## YOUR ASSIGNMENT
Continue the article on the most powerful weapon systems of the Indian Armed Forces, starting after its last sentence, not the items that follow it.

## PASSAGE
Military Guns names
India is one of the most rapidly growing militaries in the world. They have evolved from a regional force with tactical capabilities to a growing strategic force with global reach. They are heavily dependent on foreign suppliers for equipment as their local industry hasn’t quite delivered as promised. But the ones in service are top quality indigenous systems. This article will cover the 10 most powerful weapon systems used by the Indian Armed Forces. It is interesting to note that even though most of the weapons in the list are foreign supplied, the Indians have modified many of them to suit their requirements. They are known for purchasing well-known platforms and integrating them with subsystems from around the world to create a lethal system which would turn out better than the original. This makes them a force to reckon with. The order of weapons in the article is entirely based on my analysis and opinion. I haven’t included strategic nuclear weapons and their delivery platforms. After over a hundred fan requests in the past month, Defencyclopedia brings you this article. So sit back and enjoy reading it.
The Pinaka was India’s long-range replacement for the vintage BM-21 Grad MLRS (Multiple Launch Rocket System). It entered service in 1998 as a 40 km range system and consists of 12 rockets mounted on an 8×8 truck with NBC protection. An improved variant with 65 km range rockets is currently in service. These are highly networked rocket launchers and operate in conjunction with Weapon Locating Radars, Battlefield Surveillance radars, Unmanned Aerial Vehicles and long range IR and Optical sighting systems which enhance their accuracy and effectiveness in combat. DRDO has teamed with Israel Military Industries (IMI) to install a GPS guidance system on the rockets to use them for precision attacks. They have also been combat proven in the cold and high altitude regions during the Kargil conflict in 1999.
It is interesting to note that the Pinaka is 10 times cheaper than its American equivalent, the M270, while offering similar or better performance! A Pinaka battery has a total of 288 rockets on launchers and replenishment vehicles. The India Army has reportedly ordered over 15 batteries and 5000 rockets are being produced per year. A future variant of Pinaka with 120 km range is in development and it would be in the same class as the Russian Smerch heavy rockets.

## INPUT DATA

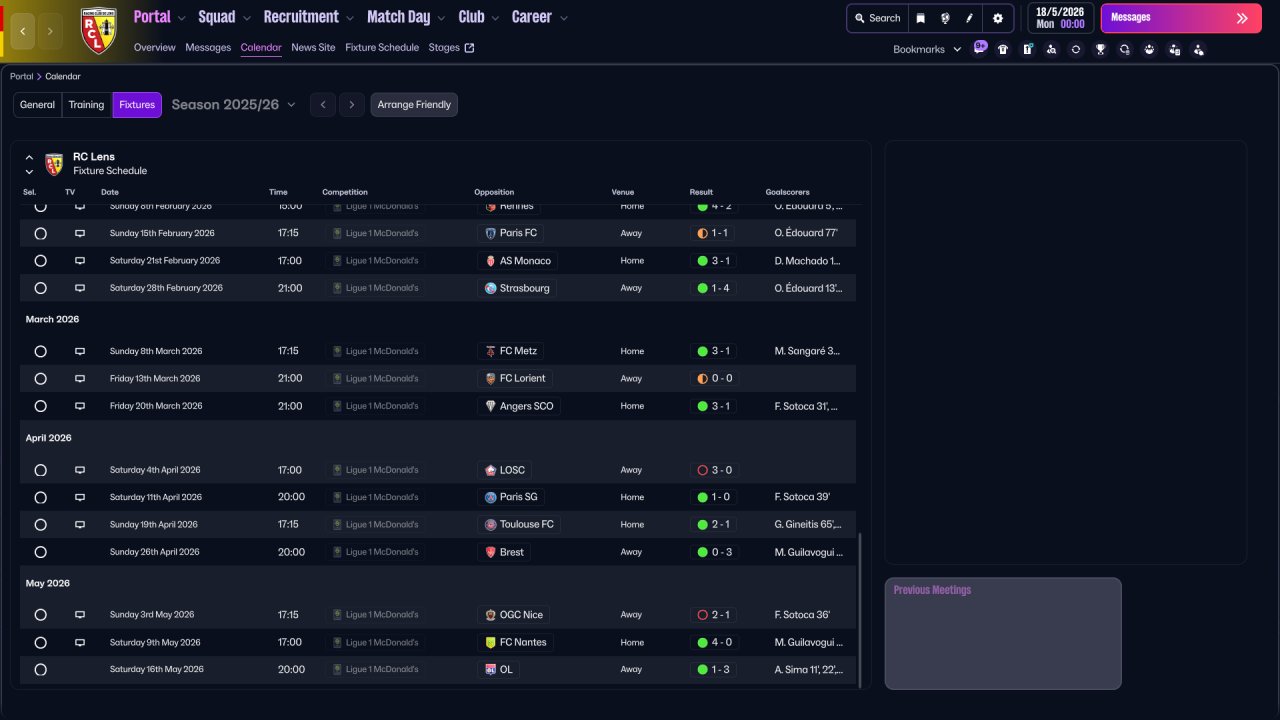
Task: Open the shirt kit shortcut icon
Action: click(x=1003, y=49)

--

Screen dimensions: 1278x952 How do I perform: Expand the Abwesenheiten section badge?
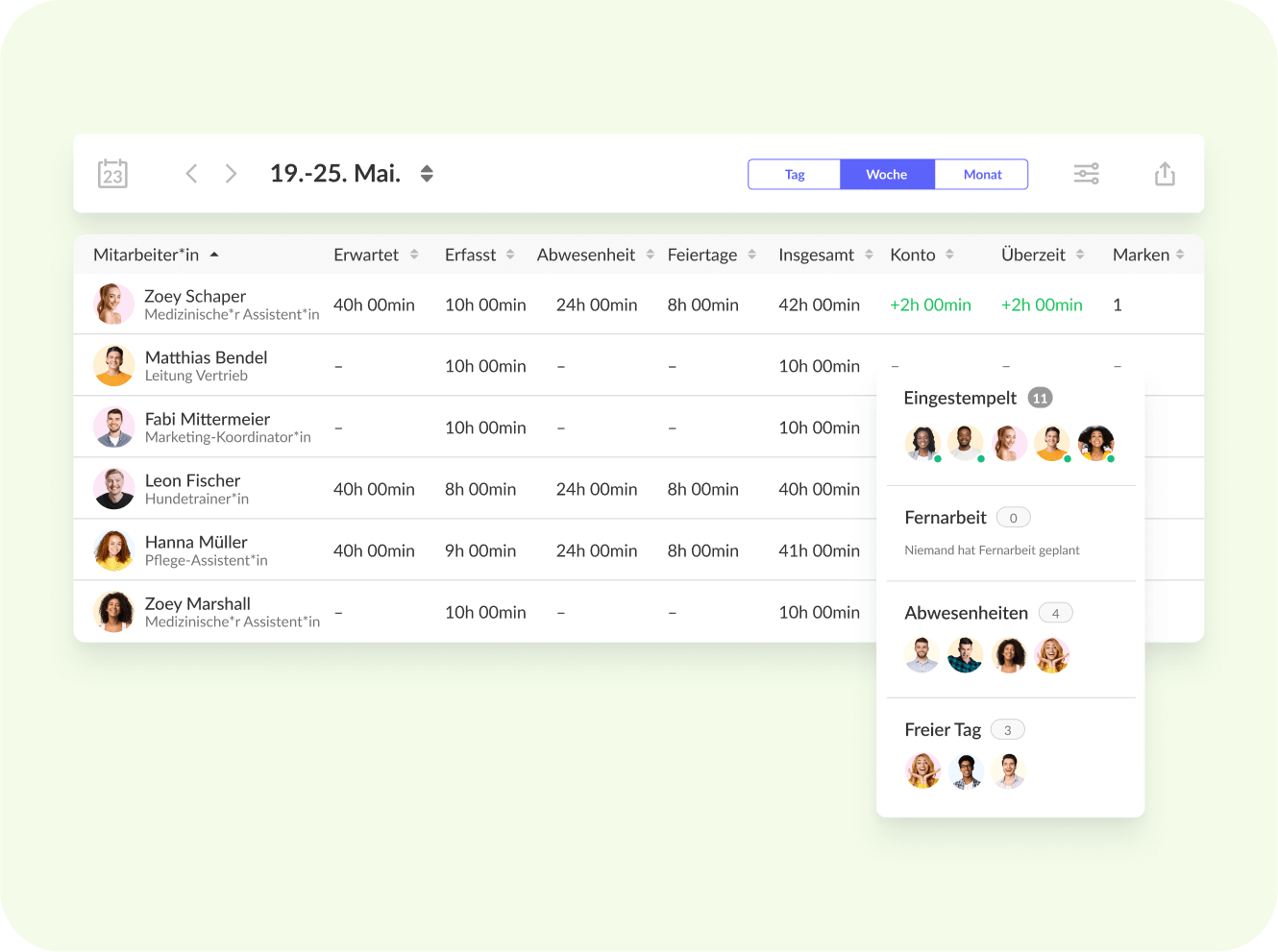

## RESULT
PAD/ AAD Ballistic Missile Defense (BMD) System
The Indian BMD program raised eyebrows when it was first announced and has come a long way since. It has been successfully tested against a short range ballistic missile and is reportedly deployable at short notice to protect major cities. Two interceptor missiles, the PAD (Prithvi Air Defence)and the AAD (Advanced Air Defence) along with the Green Pine radar form the core of this system. The PAD is an exo-atmospheric interceptor with a ceiling of over 80 km and a range of over 2000 km. It is used to intercept ballistic missiles which are travelling outside the Earth’s atmosphere. The AAD is an endo-atmospheric interceptor with a range of 250+ km and a ceiling of 30 km. It’s used to intercept short-range ballistic missiles. Both these missiles initially guided by an Inertial Navigation System (INS) and have an active radar seeker for homing in on the target.
The long-range Swordfish radar is used to track and provide fire control to these missiles. This Israeli radar has a range of 800+ km and can be used for tracking enemy missile launches and trajectories. India is upgrading this radar to increase its range to 1500 km. This will be used along with upgraded variants of the PAD/AAD missiles which will have a longer range and a higher flight ceiling. It is said that the AAD missile can be used as a long-range SAM to shoot down enemy aircraft and cruise missiles as well. This would make India one of the few operators of 250+ km range SAMs. The PAD and AAD missiles working in tandem are said to have a hit probability of 99.8% against enemy ballistic missiles.
NaMiCa (Nag Missile Carrier)
This is a relatively unknown weapon that is developed by India. The core of this system is the 3rd generation Nag Anti-Tank missile mounted on a modified BMP-2 chassis. It contains 8 Nag missiles in armored box launchers plus a further 8 for reload with a complete optical and IR sensor suite to detect enemy tanks. These missiles are fire and forget and have a top-attack capability which allows them to target the vulnerable top part of the tanks. The Nag has a tandem High Explosive Anti-Tank (HEAT) warhead which enables it to penetrate any armour in the region. It has successfully detected targets at 5 km and engaged them in day and night conditions and has demonstrated its ability to destroy enemy tanks. The most unique ability of this system is its amphibious capability, which allows it to be cross any water body in the battlefield.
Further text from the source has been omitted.